Heimischer Apfellagerstand war im Jänner etwas geringer als im Vorjahr

Im Dezember 2015 wurden 12.800 t Tafeläpfel vermarktet.

Wien, 1. Februar 2016 (aiz.info). - Die Apfel-Lagerbestandserhebung bei den österreichischen Vermarktern ergab mit Stichtag 1. Jänner 2016 einen Vorrat von 119.920 t. Damit waren um 4,8% weniger Äpfel als im vergleichbaren Vorjahreszeitraum vorrätig. Der größte Teil dieser Lagermenge entfiel naturgemäß mit 108.880 t auf die Steiermark. Die heimischen Apfelverkäufe erreichten im Dezember 2015 eine Größenordnung von 12.806 t. Daraus ergibt sich zum Vorjahr eine leichte Absatzsteigerung von 4,8%, teilt die Agrarmarkt Austria (AMA) mit.

In der Sortenentwicklung lag Golden Delicious bei der Erhebung am 1. Jänner 2016 mit 39.216 t unter dem Wert des Vorjahres, damals waren es noch etwas mehr als 46.200 t. Etwas anders ist die Entwicklung bei Gala verlaufen. Hier waren zum Erhebungszeitpunkt mit 20.907 t um 4.500 t mehr als im Vorjahr vorhanden. Braeburn und Idared bewegten sich mengenmäßig auf dem Niveau von 2015. Von der Sorte Jonagold waren bei den Vermarktern noch 7.468 t vorrätig, knapp 1.000 t weniger als im Vorjahr. Bioäpfel waren zum Stichtag 1. Jänner noch in einer Größenordnung von 10.530 t verfügbar, damit war der Bestand um etwa 13% größer als im Vorjahr.

Die Regalplätze im Handel sind weiterhin stark umkämpft. Zahlreiche Aktionen zu teilweise sehr niedrigen Preisen im Lebensmitteleinzelhandel sollten aber dafür sorgen, dass die Lagerbestände zügig abgebaut werden können. Sehr unterschiedlich verlief laut AMA die Entwicklung der Großhandelspreise. Die Sorten Boskop, Braeburn und Fuji konnten im Vergleich zum Vormonat die Preise nicht halten.
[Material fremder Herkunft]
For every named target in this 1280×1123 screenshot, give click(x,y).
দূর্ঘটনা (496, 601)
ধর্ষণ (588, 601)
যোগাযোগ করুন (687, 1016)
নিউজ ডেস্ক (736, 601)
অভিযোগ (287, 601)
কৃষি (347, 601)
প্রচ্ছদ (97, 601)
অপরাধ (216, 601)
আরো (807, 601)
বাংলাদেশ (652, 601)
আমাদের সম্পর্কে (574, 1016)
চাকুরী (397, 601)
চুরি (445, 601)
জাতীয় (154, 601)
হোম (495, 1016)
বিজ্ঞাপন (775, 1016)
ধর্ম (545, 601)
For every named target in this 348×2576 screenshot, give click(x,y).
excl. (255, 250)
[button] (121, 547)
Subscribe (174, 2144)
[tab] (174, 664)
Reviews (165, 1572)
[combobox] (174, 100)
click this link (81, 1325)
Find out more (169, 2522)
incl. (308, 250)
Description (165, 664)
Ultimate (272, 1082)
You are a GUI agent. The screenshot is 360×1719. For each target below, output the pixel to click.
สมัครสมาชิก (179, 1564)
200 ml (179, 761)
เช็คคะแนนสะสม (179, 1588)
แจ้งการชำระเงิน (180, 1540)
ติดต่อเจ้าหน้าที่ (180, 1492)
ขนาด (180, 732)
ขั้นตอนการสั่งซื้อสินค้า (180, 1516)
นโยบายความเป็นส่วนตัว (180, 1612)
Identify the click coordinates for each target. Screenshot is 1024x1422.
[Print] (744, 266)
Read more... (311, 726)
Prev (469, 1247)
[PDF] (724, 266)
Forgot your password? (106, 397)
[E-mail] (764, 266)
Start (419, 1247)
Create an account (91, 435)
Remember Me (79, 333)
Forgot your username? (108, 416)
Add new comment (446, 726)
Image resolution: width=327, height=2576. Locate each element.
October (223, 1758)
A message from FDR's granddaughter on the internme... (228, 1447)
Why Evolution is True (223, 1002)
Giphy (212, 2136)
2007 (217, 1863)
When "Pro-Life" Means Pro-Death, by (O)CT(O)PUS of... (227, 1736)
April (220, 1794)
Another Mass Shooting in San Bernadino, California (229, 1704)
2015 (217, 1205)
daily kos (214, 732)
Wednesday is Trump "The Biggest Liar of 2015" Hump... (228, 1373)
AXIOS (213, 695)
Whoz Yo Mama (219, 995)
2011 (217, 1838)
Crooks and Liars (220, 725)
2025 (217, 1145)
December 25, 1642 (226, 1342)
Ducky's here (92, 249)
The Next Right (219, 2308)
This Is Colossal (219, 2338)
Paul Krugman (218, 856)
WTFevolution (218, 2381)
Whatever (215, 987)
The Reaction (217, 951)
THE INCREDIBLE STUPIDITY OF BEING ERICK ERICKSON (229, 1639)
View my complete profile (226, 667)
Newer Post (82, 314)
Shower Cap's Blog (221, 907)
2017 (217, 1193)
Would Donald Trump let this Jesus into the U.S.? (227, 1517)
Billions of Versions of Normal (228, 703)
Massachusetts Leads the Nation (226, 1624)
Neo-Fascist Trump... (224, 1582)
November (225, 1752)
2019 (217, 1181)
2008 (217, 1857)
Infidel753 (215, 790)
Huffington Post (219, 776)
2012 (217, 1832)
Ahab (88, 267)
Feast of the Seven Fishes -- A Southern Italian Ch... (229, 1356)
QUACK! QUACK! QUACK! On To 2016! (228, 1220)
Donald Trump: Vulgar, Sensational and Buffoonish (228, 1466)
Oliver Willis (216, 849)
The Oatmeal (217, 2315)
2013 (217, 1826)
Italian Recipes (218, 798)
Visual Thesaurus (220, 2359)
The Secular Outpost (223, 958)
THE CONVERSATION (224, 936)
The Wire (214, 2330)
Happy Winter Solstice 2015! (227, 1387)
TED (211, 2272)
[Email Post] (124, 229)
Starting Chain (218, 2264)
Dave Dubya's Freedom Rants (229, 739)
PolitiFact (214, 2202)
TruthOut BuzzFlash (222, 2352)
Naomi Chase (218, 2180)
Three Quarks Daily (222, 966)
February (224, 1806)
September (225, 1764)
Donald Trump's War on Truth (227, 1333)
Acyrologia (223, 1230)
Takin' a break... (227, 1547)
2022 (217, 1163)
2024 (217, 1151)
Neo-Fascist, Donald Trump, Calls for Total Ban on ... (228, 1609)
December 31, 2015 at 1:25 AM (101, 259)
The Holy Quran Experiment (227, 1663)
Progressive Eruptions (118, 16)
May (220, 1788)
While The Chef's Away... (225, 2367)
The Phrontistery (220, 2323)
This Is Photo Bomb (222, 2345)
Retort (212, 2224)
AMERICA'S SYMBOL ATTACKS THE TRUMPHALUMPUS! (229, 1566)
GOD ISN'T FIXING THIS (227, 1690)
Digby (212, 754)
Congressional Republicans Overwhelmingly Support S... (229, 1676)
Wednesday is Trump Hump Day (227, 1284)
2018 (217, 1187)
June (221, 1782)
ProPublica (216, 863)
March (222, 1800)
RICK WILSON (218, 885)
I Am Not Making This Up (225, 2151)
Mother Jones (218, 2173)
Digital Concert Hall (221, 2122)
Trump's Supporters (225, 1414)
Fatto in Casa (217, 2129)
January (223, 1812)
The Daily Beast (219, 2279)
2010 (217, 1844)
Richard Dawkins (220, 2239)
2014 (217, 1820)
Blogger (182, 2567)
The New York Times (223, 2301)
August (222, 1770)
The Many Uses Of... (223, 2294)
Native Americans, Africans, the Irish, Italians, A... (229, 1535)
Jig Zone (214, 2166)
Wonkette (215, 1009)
Dagegen blieb die Preissituation bei Elstar und Golden Delicious stabil. Gala verzeichnete geringfügige Korrekturen. Im Vergleich mit dem Vorjahr hat sich hier noch kein einheitlicher Trend herausgebildet. Die einzelnen Sorten liegen sowohl unter als auch über den Preisen des Jahres 2015.

EU-Lagerbestand auf Vorjahresniveau

In der EU lag der Apfellagerstand am 1. Jänner 2016 bei 4,3 Mio. t, damit wurde beinahe das Niveau des sehr erntestarken Jahres 2015 erreicht. Vor dementsprechend großen Herausforderungen stehen somit die Marktbeteiligten im laufenden Jahr.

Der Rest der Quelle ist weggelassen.